Excerpt to read:

The hopeful news is that older, established Jewish communities can rely on close, long-established bonds within and outside the community to get them through.
The sad news is that people unaffected by the shooting tend to move on and forget.
“So whereas this will haunt the Jewish community for years,” Oppenheimer told me in a phone interview, “most people outside the Jewish community will quickly move on to whatever the next horrible incident is.”
What happens next
Authorities have not confirmed the attacker’s motive, although he has been identified as a Michigan man who was born in Lebanon. But among all the unknowns, we do know a few things for certain.
We know that a great tragedy was averted due to the guards’ bravery and expertise, and due to the planning and preparation of synagogue leadership.
We know such attacks have gone from being extremely rare in the United States, to being more frequent.
And we know that what happens now, in the aftermath, matters a great deal.
That’s why, in writing about the worst mass shooting in American Jewish history, Oppenheimer spent most of his time researching what came after the atrocity.
“When the cameras and the police tape were gone, what stayed behind?”Oppenheimer, who teaches at Washington University’s John C. Danforth Center on Religion and Politics, wrote in the book’s introduction.
The power of connection
Both the Tree of Life synagogue and Temple Israel are older, deeply entrenched congregations with close ties to a number of local communities — Jewish and non-Jewish alike.
In one chapter of Squirrel Hill titled, simply, “Gentiles,” Oppenheimer chronicles how non-Jews came to the aid of the stricken congregation, including clergy, politicians and neighbors.
Emblematic of that was the capacity crowd of 2,500 people that came together at Soldiers and Sailors auditorium on the one-year anniversary of the shooting, where law enforcement, politicians and Christian, Muslim and Jewish clergy all spoke.
“There are usually people in government, in community organizations, in neighborhood organizations, who reach out, who want the Jews to know that they’re not alone,” said Oppenheimer.
Evidence of such connection was already on show in Michigan on Thursday. One reporter interviewed a woman praying outside the synagogue, who said, through tears, that the “Holy Spirit” had told her to turn her car around once she saw police cars racing past her to the scene, and go lend support.
In Pittsburgh, the 2018 shooting was also a time for the Jewish community itself to come together.
Squirrel Hill’s close-knit Jewish community crossed denominational divides to show support. An Orthodox rabbi organized a spreadsheet to manage the 24-hour vigils Jewish law prescribes over the bodies of the dead prior to burial.

Data extract:

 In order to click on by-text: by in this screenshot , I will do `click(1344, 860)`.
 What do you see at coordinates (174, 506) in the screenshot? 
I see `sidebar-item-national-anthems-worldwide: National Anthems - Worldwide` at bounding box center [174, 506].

What to work on:
**1.** In the synagogue shooting article, reproduce everything from "The sad news" down to "a great deal.", switching "tragedy" to "disaster".
**2.** Does the synagogue shooting article support each statement below? Answer yes or no for each, quoting the words that decide it.
(a) Authorities have confirmed the attacker's motive.
(b) The one-year anniversary gathering at Soldiers and Sailors auditorium drew 2,500 people.
(c) An Orthodox rabbi used a spreadsheet to manage the vigils over the dead.
**3.** Answer these questions using the synagogue shooting article.
(a) Where was the attacker born?
(b) Where does Oppenheimer teach?
(c) What is the title of the chapter about non-Jews who came to the aid of the congregation?
The data is not used in any way here.

Solutions in order:
**1.**
The sad news is that people unaffected by the shooting tend to move on and forget.
“So whereas this will haunt the Jewish community for years,” Oppenheimer told me in a phone interview, “most people outside the Jewish community will quickly move on to whatever the next horrible incident is.”
What happens next
Authorities have not confirmed the attacker’s motive, although he has been identified as a Michigan man who was born in Lebanon. But among all the unknowns, we do know a few things for certain.
We know that a great disaster was averted due to the guards’ bravery and expertise, and due to the planning and preparation of synagogue leadership.
We know such attacks have gone from being extremely rare in the United States, to being more frequent.
And we know that what happens now, in the aftermath, matters a great deal.

**2.**
(a) No: "Authorities have not confirmed the attacker’s motive"
(b) Yes: "the capacity crowd of 2,500 people that came together at Soldiers and Sailors auditorium on the one-year anniversary of the shooting"
(c) Yes: "An Orthodox rabbi organized a spreadsheet to manage the 24-hour vigils Jewish law prescribes over the bodies of the dead prior to burial"

**3.**
(a) Lebanon
(b) Washington University’s John C. Danforth Center on Religion and Politics
(c) "Gentiles"